(Input data Opens)

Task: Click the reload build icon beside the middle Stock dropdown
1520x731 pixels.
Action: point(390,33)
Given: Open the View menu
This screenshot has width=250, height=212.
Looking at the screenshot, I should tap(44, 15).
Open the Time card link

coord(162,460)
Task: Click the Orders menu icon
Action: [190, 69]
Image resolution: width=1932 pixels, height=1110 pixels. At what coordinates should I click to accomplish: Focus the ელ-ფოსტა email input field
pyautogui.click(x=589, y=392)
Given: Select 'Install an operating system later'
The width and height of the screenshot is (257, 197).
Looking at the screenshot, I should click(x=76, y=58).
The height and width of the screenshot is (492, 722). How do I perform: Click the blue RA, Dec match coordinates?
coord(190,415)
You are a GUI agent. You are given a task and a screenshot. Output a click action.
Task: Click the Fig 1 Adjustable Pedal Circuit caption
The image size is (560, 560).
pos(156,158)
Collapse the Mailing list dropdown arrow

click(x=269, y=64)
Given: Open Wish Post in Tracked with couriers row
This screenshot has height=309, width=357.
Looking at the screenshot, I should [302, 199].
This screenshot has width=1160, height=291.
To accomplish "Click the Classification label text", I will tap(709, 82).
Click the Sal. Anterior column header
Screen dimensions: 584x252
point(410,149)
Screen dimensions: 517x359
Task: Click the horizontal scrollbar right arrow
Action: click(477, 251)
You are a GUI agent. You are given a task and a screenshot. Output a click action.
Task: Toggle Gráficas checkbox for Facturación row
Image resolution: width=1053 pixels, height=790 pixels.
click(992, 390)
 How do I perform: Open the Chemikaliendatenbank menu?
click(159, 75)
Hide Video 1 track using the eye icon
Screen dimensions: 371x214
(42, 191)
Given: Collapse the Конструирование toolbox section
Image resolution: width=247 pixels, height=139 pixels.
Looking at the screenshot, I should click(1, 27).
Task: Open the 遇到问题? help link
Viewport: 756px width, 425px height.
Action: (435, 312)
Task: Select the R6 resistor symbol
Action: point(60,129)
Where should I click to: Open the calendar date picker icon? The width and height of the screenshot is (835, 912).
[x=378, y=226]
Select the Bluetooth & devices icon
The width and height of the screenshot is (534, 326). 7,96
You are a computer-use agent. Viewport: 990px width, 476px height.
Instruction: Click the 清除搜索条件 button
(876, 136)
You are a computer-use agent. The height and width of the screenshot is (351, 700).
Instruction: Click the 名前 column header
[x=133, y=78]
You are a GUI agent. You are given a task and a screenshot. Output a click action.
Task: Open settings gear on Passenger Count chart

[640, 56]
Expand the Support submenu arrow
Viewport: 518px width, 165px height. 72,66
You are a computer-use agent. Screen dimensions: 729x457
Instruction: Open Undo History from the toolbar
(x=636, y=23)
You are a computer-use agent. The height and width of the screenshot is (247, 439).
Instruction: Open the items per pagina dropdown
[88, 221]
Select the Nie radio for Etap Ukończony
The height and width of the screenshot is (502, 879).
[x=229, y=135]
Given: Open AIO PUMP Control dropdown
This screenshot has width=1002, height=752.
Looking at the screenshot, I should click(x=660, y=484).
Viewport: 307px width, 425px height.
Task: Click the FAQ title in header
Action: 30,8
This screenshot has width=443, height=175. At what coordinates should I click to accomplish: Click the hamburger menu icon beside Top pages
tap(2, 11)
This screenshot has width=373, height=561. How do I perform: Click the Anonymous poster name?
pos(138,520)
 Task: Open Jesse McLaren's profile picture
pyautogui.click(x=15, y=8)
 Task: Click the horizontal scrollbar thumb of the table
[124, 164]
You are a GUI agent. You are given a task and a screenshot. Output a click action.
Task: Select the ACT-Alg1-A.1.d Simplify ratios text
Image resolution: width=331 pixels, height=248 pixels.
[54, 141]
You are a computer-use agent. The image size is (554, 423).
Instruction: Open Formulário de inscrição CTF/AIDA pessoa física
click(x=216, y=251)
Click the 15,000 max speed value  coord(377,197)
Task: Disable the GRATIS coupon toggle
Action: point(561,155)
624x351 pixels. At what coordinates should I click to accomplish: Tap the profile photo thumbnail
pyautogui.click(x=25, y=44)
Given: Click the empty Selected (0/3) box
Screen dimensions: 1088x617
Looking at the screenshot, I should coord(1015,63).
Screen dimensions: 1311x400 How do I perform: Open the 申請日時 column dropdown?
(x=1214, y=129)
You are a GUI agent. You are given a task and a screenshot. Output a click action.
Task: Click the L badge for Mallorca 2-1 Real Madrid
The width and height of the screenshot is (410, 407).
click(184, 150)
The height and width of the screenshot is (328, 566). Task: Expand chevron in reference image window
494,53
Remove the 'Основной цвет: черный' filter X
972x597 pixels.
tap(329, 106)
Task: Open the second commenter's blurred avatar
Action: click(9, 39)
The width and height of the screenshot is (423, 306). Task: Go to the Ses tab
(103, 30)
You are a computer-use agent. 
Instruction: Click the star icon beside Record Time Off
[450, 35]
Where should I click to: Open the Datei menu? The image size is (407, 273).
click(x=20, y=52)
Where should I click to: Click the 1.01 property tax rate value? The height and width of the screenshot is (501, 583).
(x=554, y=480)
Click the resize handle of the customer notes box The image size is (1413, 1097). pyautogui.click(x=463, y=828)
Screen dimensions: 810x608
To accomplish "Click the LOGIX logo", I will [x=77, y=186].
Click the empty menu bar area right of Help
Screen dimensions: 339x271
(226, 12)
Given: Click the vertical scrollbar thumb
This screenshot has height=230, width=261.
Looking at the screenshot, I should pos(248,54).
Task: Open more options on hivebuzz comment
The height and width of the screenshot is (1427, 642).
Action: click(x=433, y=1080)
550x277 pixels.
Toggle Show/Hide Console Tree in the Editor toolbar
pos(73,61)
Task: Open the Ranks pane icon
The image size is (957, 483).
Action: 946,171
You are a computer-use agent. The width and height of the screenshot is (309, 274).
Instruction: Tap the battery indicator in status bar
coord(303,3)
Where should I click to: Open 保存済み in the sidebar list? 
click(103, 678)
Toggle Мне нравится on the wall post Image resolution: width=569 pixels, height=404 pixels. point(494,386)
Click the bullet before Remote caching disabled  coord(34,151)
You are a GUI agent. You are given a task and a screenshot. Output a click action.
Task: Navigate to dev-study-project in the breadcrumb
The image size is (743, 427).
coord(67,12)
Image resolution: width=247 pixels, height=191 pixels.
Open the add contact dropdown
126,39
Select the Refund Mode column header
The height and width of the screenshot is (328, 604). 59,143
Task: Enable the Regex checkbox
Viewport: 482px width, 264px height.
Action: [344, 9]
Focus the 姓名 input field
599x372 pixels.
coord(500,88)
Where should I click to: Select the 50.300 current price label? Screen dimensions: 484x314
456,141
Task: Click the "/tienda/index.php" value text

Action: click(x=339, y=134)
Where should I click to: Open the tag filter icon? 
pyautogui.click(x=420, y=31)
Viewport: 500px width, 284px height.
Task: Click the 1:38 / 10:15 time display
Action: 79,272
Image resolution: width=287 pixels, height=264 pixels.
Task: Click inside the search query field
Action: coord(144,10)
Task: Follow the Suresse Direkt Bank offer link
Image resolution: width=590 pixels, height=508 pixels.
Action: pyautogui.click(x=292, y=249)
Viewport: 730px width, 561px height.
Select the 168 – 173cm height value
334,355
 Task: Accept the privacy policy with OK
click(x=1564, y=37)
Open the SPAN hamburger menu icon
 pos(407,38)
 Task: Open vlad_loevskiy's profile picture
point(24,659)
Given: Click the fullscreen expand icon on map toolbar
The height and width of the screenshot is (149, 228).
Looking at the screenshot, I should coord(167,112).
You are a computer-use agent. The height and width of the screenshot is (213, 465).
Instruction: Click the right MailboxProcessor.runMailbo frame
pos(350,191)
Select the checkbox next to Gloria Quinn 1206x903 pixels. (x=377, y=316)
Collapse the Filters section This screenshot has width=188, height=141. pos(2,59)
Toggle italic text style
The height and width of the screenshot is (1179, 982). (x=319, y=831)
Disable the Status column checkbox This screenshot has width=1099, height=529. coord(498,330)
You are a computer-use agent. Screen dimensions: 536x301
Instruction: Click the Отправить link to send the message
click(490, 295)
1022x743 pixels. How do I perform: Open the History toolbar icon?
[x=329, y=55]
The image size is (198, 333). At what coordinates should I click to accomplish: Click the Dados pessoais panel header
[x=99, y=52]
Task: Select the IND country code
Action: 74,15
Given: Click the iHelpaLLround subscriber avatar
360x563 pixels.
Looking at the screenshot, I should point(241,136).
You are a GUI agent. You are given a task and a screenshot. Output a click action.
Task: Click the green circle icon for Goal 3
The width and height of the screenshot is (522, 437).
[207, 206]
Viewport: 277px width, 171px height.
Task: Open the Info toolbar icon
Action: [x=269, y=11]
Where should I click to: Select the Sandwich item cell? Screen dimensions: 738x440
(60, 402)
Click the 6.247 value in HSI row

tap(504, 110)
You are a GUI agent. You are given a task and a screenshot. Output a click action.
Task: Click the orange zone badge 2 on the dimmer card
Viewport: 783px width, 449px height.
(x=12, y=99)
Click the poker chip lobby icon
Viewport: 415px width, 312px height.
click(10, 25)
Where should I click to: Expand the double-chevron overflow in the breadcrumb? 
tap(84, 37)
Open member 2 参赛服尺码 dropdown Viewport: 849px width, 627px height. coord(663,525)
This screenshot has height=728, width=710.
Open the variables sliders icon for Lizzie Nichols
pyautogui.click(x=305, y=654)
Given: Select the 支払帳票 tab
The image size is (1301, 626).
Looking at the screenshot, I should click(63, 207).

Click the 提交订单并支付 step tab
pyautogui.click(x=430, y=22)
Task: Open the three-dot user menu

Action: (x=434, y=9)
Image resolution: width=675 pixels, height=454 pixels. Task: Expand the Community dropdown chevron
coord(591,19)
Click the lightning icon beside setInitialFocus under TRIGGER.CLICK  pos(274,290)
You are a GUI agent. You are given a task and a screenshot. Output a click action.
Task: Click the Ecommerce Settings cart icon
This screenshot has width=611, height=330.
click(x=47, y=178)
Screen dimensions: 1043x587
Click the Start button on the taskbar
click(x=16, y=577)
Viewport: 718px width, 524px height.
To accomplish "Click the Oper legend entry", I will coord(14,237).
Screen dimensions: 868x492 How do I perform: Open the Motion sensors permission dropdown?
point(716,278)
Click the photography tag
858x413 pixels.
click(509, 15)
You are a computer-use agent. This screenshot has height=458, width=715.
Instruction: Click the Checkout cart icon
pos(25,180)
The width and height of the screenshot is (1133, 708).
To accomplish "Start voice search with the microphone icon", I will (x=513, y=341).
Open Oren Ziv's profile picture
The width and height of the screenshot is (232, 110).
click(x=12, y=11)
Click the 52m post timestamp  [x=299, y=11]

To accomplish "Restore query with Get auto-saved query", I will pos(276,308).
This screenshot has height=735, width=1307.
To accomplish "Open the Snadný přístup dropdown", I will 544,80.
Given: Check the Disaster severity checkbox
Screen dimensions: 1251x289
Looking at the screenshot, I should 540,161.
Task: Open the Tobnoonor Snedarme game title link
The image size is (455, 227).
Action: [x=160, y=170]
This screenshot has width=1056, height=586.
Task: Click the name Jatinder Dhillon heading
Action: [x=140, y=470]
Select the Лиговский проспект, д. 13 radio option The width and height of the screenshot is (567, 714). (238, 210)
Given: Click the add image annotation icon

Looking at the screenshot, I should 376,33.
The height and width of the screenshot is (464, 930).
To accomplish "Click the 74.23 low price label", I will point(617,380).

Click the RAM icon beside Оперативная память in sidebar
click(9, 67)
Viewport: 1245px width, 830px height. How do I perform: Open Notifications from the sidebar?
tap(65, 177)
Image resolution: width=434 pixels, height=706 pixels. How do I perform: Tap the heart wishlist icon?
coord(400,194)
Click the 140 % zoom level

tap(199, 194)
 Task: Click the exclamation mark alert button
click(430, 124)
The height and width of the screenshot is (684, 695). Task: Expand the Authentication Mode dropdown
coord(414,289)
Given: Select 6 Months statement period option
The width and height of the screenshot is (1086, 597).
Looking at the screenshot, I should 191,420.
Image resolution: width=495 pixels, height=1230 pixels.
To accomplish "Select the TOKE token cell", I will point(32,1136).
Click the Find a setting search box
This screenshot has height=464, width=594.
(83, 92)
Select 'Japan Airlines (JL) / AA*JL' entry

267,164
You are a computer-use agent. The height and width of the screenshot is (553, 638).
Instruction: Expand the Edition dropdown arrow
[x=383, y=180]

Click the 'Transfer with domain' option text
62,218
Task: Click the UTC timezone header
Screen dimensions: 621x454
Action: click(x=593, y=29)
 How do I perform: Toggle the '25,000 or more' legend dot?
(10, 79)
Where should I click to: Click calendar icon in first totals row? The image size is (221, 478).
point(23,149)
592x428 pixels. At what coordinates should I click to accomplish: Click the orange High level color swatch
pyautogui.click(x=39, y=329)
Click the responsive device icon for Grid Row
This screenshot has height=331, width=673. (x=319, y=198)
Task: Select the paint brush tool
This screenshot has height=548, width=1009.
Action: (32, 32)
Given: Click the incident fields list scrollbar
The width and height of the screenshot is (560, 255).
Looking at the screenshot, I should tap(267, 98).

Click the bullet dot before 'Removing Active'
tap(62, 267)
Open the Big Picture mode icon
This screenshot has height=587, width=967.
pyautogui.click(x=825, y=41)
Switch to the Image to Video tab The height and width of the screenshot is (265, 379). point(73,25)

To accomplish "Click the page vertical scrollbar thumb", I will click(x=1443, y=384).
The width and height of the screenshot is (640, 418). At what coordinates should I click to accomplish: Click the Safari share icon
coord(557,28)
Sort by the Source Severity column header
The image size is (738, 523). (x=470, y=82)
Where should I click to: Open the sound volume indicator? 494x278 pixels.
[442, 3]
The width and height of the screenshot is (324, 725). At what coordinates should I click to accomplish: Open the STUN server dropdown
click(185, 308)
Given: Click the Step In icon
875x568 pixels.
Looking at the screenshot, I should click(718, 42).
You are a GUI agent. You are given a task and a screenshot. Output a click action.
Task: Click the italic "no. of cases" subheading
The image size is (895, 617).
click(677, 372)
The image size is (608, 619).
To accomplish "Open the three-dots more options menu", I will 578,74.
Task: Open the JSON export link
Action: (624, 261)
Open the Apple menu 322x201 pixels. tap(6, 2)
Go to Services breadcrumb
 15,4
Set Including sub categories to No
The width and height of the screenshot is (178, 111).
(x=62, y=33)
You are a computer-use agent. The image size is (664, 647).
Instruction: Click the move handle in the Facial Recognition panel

(Input data Closes)

What is required.
In the entries, find every line holding "empty" and copy it.

Result of the exercise.
Given: Click the empty Selected (0/3) box
Click the empty menu bar area right of Help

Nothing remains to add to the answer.